When I originally did this, I needed CIC deposition in phase space for a project I was working on, so that was the use case I had in mind. I'm wasn't sure that it made sense to use logarithmically-spaced bins for finite-sized particles, so I just disabled log bins for particle phase plots.

But, the default interpolation option is nearest grid point, which should be equivalent to binning. I don't think there's any reason why NGP can't work with log bins. It think the thing to do is soften the check to only disable logging bin_fields when deposition='cic'. 

-Andrew

On Fri, May 6, 2016 at 8:39 AM, John Zuhone <jzuhone@gmail.com> wrote:
Hi all,

I had a question about how we do particle phase plots / 2d profiles. 

I’ve noticed that we way we do this involves some kind of deposition of the particle data into a grid.

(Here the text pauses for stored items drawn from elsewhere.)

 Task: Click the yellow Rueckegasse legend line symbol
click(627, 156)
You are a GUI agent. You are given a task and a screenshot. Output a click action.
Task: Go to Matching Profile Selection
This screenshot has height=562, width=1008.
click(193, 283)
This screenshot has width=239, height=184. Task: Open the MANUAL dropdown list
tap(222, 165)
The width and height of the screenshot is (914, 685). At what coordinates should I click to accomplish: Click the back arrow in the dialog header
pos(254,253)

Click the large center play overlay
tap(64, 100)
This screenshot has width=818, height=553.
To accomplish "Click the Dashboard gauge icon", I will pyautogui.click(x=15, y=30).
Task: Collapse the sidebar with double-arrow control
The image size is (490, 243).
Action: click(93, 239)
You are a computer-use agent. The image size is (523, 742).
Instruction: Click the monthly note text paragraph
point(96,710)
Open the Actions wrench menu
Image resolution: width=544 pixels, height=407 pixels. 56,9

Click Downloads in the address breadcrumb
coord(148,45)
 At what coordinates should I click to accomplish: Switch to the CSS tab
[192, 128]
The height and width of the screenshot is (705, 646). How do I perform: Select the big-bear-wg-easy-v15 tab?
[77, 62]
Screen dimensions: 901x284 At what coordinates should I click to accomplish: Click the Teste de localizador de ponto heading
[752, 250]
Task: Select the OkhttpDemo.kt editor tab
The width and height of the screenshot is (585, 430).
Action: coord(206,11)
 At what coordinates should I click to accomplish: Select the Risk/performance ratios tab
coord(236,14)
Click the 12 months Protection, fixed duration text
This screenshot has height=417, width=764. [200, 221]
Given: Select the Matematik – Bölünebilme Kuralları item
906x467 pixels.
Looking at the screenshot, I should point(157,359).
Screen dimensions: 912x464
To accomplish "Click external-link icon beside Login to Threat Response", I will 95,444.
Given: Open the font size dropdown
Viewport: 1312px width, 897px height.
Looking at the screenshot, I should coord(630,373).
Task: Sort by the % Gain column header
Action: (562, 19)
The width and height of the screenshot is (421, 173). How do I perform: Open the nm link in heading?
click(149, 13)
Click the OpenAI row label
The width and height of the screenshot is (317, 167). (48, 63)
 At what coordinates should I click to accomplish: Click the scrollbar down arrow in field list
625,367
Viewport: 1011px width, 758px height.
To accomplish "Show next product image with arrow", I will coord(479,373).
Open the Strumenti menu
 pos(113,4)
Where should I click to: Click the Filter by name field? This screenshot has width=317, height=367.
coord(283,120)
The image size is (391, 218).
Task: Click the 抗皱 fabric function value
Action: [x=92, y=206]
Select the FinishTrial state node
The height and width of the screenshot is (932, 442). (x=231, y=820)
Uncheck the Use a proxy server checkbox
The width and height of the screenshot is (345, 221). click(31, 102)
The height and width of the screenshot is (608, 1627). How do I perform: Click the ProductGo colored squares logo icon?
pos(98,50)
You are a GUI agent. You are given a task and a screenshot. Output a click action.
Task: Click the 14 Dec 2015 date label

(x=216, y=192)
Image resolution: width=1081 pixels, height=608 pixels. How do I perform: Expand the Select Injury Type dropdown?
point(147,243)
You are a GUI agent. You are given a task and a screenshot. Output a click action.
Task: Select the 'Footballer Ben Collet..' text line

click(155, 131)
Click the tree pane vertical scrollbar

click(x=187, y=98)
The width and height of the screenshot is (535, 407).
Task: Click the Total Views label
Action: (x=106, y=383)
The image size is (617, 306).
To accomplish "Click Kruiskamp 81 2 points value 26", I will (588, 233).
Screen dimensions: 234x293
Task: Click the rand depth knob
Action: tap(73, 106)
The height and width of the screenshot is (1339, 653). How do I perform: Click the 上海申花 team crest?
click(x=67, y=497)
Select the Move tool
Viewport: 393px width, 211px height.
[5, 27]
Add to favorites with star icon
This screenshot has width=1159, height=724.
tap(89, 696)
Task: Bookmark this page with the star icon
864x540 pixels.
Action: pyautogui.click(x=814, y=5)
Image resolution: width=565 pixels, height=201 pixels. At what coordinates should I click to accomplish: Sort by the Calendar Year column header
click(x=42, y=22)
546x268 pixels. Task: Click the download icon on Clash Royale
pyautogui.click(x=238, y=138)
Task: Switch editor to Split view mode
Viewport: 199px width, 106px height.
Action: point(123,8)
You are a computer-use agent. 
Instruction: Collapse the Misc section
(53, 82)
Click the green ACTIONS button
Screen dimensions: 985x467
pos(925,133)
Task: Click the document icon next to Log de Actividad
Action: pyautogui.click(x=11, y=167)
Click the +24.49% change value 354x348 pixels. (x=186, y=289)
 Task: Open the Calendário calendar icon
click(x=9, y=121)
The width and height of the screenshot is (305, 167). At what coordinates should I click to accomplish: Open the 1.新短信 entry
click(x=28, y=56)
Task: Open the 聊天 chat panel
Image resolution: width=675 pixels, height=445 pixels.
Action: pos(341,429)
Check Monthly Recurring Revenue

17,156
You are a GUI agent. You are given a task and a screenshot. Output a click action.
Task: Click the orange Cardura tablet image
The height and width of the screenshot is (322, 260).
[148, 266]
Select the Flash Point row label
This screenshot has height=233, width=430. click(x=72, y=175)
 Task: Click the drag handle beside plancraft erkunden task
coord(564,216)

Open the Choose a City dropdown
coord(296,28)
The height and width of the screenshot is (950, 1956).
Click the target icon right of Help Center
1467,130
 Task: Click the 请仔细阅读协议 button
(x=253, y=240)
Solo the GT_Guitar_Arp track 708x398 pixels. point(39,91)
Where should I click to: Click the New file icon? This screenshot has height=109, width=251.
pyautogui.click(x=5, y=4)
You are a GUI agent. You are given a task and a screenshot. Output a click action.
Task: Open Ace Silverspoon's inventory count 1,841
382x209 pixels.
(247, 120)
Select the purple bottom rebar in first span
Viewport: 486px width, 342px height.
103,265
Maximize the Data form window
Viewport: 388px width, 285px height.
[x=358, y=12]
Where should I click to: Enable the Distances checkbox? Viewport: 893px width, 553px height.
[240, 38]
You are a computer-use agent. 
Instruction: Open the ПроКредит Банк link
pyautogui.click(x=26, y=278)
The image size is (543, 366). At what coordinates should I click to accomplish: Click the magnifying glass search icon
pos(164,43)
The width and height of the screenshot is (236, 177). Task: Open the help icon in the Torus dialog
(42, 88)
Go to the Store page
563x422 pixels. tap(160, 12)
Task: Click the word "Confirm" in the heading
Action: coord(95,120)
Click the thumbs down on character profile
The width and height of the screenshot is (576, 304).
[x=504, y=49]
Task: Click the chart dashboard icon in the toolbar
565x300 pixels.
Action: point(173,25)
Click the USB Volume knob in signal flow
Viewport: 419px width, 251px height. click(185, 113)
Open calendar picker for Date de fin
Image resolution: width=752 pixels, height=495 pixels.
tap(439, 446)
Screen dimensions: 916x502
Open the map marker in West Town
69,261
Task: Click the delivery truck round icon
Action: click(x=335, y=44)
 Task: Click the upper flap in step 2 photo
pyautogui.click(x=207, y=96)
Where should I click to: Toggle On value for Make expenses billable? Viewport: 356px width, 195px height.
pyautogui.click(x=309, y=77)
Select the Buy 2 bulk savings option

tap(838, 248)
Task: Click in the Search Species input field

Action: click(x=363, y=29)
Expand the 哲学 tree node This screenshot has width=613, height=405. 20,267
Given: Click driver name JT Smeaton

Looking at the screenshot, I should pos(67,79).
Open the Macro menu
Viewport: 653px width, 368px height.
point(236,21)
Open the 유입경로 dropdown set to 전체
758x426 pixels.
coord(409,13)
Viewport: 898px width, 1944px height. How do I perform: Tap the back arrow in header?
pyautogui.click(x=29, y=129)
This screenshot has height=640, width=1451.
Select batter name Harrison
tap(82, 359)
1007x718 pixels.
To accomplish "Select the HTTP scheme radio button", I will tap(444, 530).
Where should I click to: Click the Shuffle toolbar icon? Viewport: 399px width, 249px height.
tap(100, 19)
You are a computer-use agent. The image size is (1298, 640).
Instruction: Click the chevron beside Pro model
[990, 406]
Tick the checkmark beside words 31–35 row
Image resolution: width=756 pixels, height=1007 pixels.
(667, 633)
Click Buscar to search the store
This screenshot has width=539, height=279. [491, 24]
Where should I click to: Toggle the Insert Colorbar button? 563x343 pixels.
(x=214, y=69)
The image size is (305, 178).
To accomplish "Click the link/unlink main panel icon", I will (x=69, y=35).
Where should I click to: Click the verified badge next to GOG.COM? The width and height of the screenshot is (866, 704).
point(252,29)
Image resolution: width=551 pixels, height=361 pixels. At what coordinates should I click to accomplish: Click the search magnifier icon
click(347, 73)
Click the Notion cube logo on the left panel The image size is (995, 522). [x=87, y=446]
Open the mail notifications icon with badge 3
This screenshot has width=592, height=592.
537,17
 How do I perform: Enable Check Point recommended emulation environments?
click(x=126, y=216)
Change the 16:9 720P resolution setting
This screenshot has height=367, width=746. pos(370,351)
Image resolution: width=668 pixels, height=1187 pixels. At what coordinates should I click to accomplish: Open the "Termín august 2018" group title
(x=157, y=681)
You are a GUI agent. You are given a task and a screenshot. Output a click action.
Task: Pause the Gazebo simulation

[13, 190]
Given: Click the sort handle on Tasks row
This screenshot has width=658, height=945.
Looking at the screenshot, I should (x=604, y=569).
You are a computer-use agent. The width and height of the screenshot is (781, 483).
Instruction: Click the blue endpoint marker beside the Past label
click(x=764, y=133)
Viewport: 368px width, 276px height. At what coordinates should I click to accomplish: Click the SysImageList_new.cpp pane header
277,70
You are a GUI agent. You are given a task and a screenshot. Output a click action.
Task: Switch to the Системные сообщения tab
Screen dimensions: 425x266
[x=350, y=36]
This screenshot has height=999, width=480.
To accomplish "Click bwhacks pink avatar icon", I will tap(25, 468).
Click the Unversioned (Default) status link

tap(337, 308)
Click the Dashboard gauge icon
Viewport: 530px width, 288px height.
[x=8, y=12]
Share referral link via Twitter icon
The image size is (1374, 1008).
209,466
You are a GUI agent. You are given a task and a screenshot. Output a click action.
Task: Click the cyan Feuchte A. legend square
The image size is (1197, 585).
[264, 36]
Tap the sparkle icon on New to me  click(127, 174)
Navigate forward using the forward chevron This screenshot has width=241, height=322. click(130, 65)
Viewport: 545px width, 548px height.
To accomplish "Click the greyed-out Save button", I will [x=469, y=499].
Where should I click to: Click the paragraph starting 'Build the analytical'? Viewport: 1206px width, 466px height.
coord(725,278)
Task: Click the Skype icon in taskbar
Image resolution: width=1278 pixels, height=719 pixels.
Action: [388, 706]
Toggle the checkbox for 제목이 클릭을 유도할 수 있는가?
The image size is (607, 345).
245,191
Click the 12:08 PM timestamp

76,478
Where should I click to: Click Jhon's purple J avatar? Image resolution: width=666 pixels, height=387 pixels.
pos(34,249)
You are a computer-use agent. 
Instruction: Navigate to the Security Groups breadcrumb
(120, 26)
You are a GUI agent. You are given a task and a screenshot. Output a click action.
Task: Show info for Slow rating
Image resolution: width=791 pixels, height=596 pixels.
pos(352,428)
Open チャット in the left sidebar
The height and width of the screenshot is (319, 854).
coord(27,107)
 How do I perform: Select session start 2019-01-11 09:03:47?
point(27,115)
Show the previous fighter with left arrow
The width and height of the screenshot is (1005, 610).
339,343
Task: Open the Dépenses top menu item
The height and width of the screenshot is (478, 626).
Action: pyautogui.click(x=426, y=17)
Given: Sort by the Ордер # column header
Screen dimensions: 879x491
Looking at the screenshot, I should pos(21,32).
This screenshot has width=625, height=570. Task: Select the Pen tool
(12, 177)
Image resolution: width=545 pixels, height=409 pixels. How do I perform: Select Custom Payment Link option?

This necessitates never allowing one to make log-spaced bins for a particle 2d profile, though you can of course plot them in logspace. 

This has rather nasty consequences, however, for data which has a huge dynamic range over orders of magnitude and for which log-spaced bins would make a lot of sense. See, for example, this plot:

http://i.imgur.com/RvCp3uD.png

where a lot of the interesting data is at low density but has simply been swallowed up into the first bin in density space because of the linear spacing, making the plot essentially useless. Note this plot was made with a ridiculous amount of bins, 16000x16000, and it still washes things out at low density too much. 

So I guess my questions are:

1. Why do we need to use deposition instead of simply binning up the particle data? Isn’t this what we do for grid-spaced data? 

2. Is there any reason why we cannot use log-spaced bins with deposition (even if we have to hack it somehow)?